* _Task brief_:
Look through the records and copy every line in which "button" appears.

[Entries taken from a collection]
-*-*-

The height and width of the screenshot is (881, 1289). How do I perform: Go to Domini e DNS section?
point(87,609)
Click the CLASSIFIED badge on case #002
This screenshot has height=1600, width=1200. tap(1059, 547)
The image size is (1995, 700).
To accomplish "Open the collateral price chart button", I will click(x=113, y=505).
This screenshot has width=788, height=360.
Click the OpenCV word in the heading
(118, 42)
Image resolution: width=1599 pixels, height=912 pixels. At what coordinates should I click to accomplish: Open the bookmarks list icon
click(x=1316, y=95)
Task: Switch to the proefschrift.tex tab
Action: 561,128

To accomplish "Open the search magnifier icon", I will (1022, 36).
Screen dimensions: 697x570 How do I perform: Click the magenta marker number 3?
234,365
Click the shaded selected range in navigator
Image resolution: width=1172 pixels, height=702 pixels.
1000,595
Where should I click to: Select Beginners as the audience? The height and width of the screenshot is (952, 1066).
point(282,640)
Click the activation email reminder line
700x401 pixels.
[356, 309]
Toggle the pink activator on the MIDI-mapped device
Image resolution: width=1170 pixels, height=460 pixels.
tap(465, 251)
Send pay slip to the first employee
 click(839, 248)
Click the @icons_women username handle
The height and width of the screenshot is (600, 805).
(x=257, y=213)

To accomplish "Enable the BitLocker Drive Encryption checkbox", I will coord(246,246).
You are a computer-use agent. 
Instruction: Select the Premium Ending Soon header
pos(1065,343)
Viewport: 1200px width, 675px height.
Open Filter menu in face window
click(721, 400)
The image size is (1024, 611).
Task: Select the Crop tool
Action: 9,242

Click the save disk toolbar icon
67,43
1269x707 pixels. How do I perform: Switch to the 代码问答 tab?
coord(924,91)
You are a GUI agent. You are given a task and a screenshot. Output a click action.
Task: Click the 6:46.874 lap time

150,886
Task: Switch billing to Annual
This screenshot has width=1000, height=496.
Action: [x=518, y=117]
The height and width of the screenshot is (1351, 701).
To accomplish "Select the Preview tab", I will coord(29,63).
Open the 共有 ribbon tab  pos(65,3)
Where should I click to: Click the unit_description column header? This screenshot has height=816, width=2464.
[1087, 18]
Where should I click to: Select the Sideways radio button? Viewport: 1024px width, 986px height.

-*-*-

* _Task result_:
To accomplish "Open the collateral price chart button", I will click(x=113, y=505).
Where should I click to: Select the Sideways radio button? Viewport: 1024px width, 986px height.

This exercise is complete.